I.                   Questions en litige et norme de contrôle

[4]               La question en litige est celle de savoir si la SPR a erré en rejetant la demande des demandeurs de rouvrir leurs demandes d’asile.

[5]               Les demandeurs avancent que, puisque la présente demande porte sur une question de justice naturelle, la norme de contrôle applicable est celle de la décision correcte. Les demandeurs se basent sur la décision en Emani c Canada (Citoyenneté et Immigration), 2009 CF 520 au para 14.

[6]               Cependant, le défendeur soutient que, dans le cas d’une demande de contrôle judiciaire d’une décision de la SPR sur une demande de réouverture d’une demande d’asile, la norme de contrôle applicable est celle de la décision raisonnable, puisqu’il s’agit d’une question mixte de faits et de droit. Ceci est le cas malgré que la demande de contrôle judiciaire porte sur une question de justice naturelle. Le défendeur fait référence aux décisions suivantes : Orozco c Canada (Citoyenneté et Immigration), 2008 CF 270 aux paras 24 à 26; et Gurgus c Canada (Citoyenneté et Immigration), 2014 CF 9 au para 19.

[7]               Je suis de l’avis que le défendeur ait raison. Plusieurs autres décisions sur ce sujet sont en accord avec la position du défendeur. Alors, j’applique la norme de contrôle de la décision raisonnable.
|---|
• À faire
1. Selon le texte, pourquoi le défendeur soutient-il que la norme de la décision raisonnable s'applique ? Répondez en une à trois phrases.
2. Répondez brièvement à ces questions sur le texte :
(a) Sur quelle décision les demandeurs se basent-ils ?
(b) Quelle norme de contrôle les demandeurs jugent-ils applicable ?
(c) Quelle norme de contrôle le juge applique-t-il finalement ?
3. Reprenez le texte sur la question en litige et la norme de contrôle à la suite de sa dernière phrase.

• Matériel fourni
|---|
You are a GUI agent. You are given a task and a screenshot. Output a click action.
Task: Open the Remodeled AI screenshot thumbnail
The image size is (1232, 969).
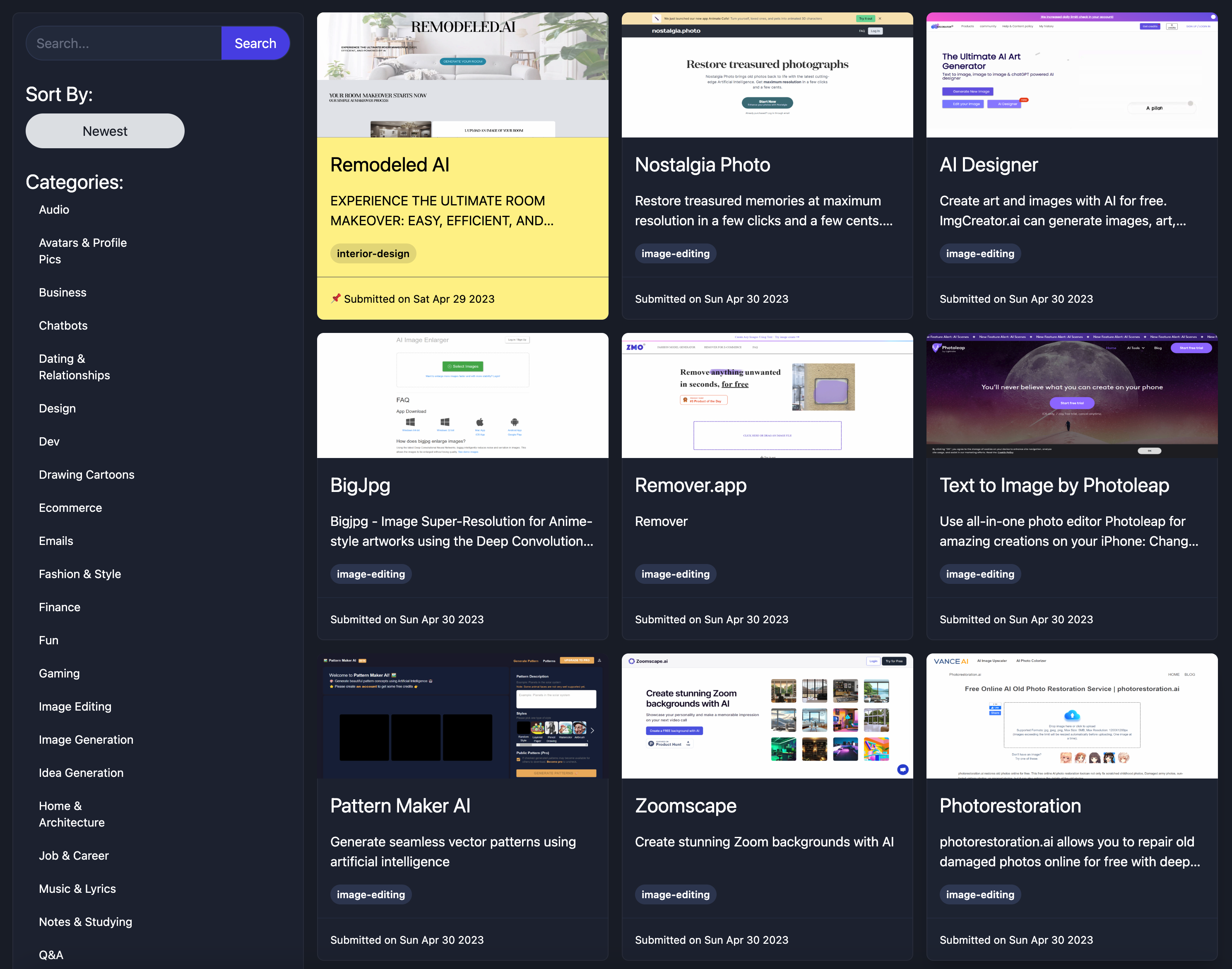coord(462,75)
|---|
• Résultats
1. Pour le défendeur, le contrôle judiciaire d'une décision de la SPR sur une demande de réouverture d'une demande d'asile porte sur une question mixte de faits et de droit. La norme de la décision raisonnable s'applique donc, même si la demande de contrôle judiciaire porte sur une question de justice naturelle.

2.
(a) Emani c Canada (Citoyenneté et Immigration), 2009 CF 520 au para 14.
(b) La norme de la décision correcte.
(c) La norme de la décision raisonnable.

3.
II.                Faits

[8]               Les demandeurs sont des frères, citoyens du Djibouti. Ils sont arrivés au Canada le 9 septembre 2013 et ont demandé l’asile à la frontière de Lacolle. Leur mère habite au Canada depuis qu’elle a été reconnue comme réfugiée en 2004.

[9]               Les demandes d’asile des demandeurs ont été référées à la Commission le 10 septembre 2013. Selon l’avis de convocation fourni aux demandeurs à leur entrée au Canada, ils devaient déposer leurs FFDAs à la Commission dans les quinze (15) jours après cette date. Aussi, selon l’avis de convocation, les demandeurs devaient se présenter le 1er octobre 2013 à une audience spéciale prévue dans l’éventualité où les FFDAs ne seraient pas transmis dans le délai prescrit.

[10]           Le 17 septembre 2013, les demandeurs ont communiqué avec le Bureau de l’aide juridique en droit de l’immigration pour prendre un rendez-vous avec un avocat. Ce rendez-vous était fixé pour le 30 septembre 2013. La préposée à l’accueil au bureau a pris note de la date à laquelle les demandeurs ont déposé leurs demandes d’asile, et était donc capable de déterminer le délai pour soumettre les FFDAs, mais elle était tellement débordée qu’elle n’a pas réalisé que ce délai était avant le 30 septembre.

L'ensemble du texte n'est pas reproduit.